Gov. Jerry Brown signed into law on Saturday a bill that addresses the high number of hit-and-run offenses in California.
The legislation, AB 184, introduced by Assemblyman Mike Gatto (D-Silver Lake), extends the current three-year statute of limitations for hit-and-run offenses to six years from the date of the incident.
“AB 184 will allow victims of hit-and-runs and law enforcement to obtain justice from cowards who do everything possible to avoid responsibility for their actions,” Gatto said in a statement. “Thousands of hit-and-run victims suffer life-threatening injuries annually. Allowing the perpetrators to avoid prosecution just adds insult to these injuries.”
Brown's decision comes just days after four women were injured in three hit-and-run collisions in Gatto's district, which includes Glendale and Burbank.

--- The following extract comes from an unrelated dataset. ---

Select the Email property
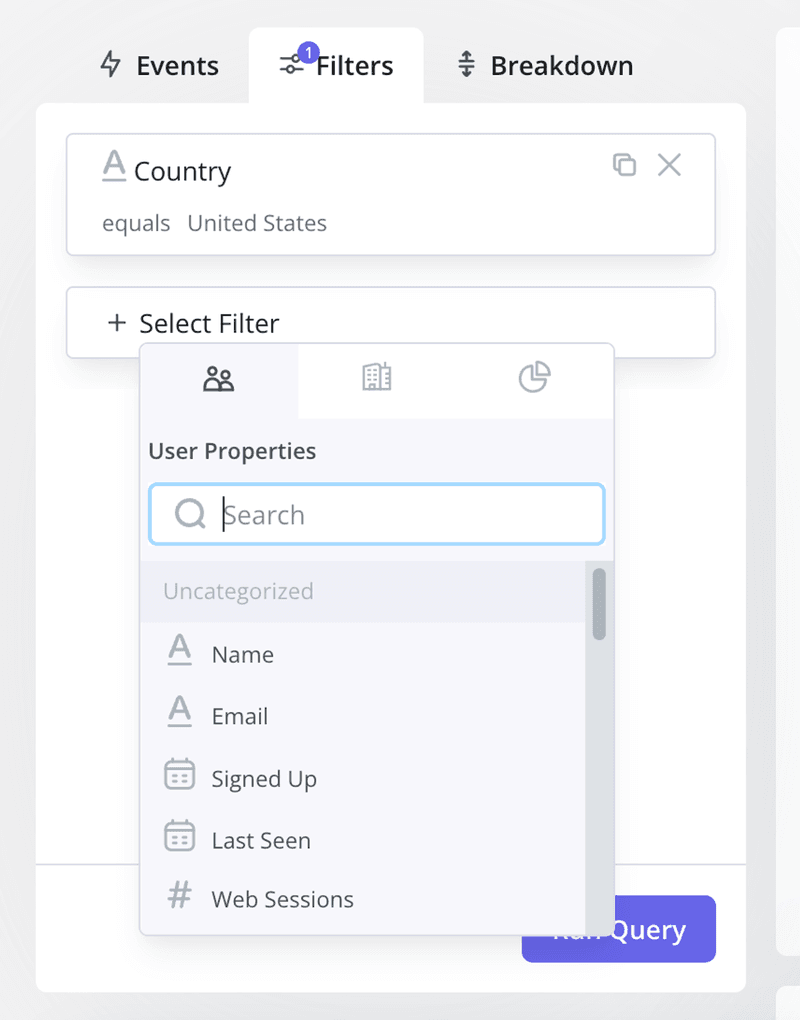Image resolution: width=800 pixels, height=1020 pixels. 240,715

In a hit-and-run collision on Oct. 2 in Glendale, a 75-year-old woman was struck as she got out of her parked car on Western Avenue. Her condition in the hospital was improving as of Tuesday.
In another collision the next day, two women, ages 69 and 74, were struck in a crosswalk at Central and California avenues in Glendale and were both initially in critical condition. The 74-year-old woman died from her injuries, while the 69-year-old woman was eventually released from the hospital.
Then, on Oct. 4, a 22-year-old woman was killed by a hit-and-run driver in Hollywood, which is also in Gatto's district.
Eric Bruins, planning and policy director for the Los Angeles County Bicycle Coalition, said hit-and-runs make it difficult for his organization to achieve its main goal.
“It's hard for us to encourage people to bike and walk when our streets are treated like the Wild West,” he said.
The new law goes into effect Jan. 1.